The Street Gets Inflation Threat Backwards

 

In my opinion, the majority of economists, strategists and financial media -- the full "punditocracy" -- are exactly wrong on inflation. Indeed, I am hard pressed to think of another item of such grave economic consequence that most of the Street has so backwards.

The problem is, they are looking for inflation in all the wrong places. The inflation (ex-inflation) crowd has managed to ignore robust price increases across a variety of goods and services. Yet somehow they seem to have found inflation in the one part of the economy where there is almost none: wages.

One only had to see the market reaction to last week's data on non-farm payrolls, hourly wages and unemployment rate to realize how much the Street has gotten its panties in a bunch.

The Federal Reserve is acutely sensitive to wage pressure -- much more so than to the commodity price increases we have seen over the past five years. Maybe that's why the FOMC quietly announced that the upcoming meeting, previously planned for March 28, has been expanded to two days. It will now begin on March 27. (I'm sure the extra day isn't for more time to welcome aboard Ben Bernanke.)

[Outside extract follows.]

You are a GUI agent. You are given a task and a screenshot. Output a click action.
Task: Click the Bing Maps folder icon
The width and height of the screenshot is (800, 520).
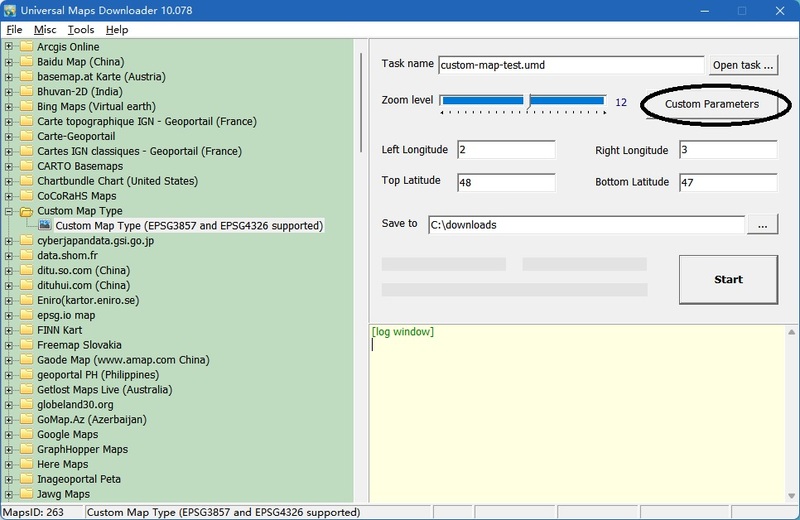(26, 107)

If the Fed falls prey to the erroneous interpretation of wages and jobs, we could see a tightening cycle that goes far beyond what many on Wall Street currently expect. And that would bode extremely poorly for market prospects, both this year and next.

Recent Inflationary History

Recall the 2001-02 period. The economy was essentially a flat line. Tax cuts hadn't helped, spending down the surplus was of no avail, nor was the war in Afghanistan all that stimulative. The Fed had seen the Japanese debacle and was in no mood for a decade or more of zero growth. With Bernanke providing the intellectual rationale, it made a concerted effort to "reflate" the economy by cranking up money supply and radically dropping rates to half-century lows.

The prime risk of artificially reflating any economy is inflation. And that is precisely what has followed this Fed orchestrated "reflation." With the exception of wages, prices for just about everything else have risen, as detailed here and reflected in the Reuters/Jefferies CRB Index.